Lo que Roberto Celaya ha vivido y está sobreviviendo es un patrón denunciado por organizaciones internacionales como Artículo 19, la Sociedad Interamericana de Prensa, Amnistía Internacional y la Relatoría Especial de la ONU para la Libertad de Opinión y de Expresión. Estos organismos señalan que regímenes como el actual utilizan la politización de la justicia para silenciar voces críticas.
La persecución judicial contra Celaya es una consecuencia directa de su labor al denunciar un presunto daño al erario por parte de personal del ITSON. A pesar del desgaste, el despido laboral y la incertidumbre jurídica, Celaya reafirma su compromiso.

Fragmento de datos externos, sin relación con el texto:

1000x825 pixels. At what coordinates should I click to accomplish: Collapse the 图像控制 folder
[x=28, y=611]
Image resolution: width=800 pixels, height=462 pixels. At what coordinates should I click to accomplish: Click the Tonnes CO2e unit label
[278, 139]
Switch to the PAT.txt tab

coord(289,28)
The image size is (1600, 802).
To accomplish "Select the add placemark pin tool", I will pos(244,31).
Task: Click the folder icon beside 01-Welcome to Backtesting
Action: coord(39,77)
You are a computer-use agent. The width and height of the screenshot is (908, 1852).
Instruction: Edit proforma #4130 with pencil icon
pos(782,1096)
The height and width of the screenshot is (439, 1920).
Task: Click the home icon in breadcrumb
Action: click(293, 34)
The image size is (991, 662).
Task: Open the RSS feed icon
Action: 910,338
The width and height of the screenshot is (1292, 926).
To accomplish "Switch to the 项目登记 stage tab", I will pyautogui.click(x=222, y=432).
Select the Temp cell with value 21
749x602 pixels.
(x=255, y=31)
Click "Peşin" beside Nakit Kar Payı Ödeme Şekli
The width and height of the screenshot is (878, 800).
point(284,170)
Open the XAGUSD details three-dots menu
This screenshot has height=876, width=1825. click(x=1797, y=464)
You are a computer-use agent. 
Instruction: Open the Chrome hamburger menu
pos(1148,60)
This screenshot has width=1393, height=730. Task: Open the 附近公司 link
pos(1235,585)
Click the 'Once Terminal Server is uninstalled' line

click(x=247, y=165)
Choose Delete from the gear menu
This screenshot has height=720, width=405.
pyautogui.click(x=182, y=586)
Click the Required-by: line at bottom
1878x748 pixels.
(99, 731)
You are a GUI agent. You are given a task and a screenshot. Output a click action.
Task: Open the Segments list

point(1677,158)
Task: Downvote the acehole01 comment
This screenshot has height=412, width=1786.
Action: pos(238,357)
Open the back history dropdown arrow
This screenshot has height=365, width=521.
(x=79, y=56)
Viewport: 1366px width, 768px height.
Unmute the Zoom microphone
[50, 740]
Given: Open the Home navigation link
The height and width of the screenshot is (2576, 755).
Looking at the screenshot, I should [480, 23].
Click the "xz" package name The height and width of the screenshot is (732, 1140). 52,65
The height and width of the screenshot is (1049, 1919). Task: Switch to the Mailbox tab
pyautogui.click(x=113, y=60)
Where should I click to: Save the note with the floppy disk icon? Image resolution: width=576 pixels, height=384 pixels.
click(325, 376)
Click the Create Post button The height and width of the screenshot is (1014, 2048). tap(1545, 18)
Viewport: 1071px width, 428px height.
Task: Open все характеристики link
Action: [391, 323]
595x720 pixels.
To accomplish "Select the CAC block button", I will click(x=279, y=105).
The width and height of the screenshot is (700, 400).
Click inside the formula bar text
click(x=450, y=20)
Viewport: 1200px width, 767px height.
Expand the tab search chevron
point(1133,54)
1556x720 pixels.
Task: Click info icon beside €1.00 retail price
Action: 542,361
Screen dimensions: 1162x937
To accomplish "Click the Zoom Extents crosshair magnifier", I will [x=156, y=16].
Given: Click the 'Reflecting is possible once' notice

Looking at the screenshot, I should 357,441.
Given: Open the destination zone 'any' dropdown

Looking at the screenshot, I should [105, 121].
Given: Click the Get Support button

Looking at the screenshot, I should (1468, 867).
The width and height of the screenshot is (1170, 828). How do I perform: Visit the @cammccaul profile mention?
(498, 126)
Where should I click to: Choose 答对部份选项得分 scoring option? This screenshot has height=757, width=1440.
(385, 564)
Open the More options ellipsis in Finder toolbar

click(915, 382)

"A la luz de lo padecido y de lo que sigo padeciendo, uno pudiera cuestionarse eso con toda razón, pero al ver la sociedad en general, las generaciones que vienen, los hijos de uno, ¿debemos agachar la cabeza para no tener problemas, aunque la corrupción siga avanzando? Creo que ante estas reflexiones la respuesta a si vale la pena es sí, sí vale la pena", afirmó.
Mientras tanto, la sombra de la duda se cierne sobre el gobernador Durazo, quien enfrenta investigaciones en Estados Unidos por la donación de un terreno en San Luis Río Colorado, presuntamente con la mediación de su hijo, para la instalación de una fábrica de gorras. Un contexto que añade más leña al fuego de las críticas sobre la opacidad y el posible abuso de poder en Sonora.
El caso de Roberto Celaya Figueroa es un sombrío recordatorio de los riesgos que enfrentan los periodistas en México cuando se atreven a desafiar la corrupción y la impunidad, especialmente en estados donde el poder político parece operar al margen de la ley.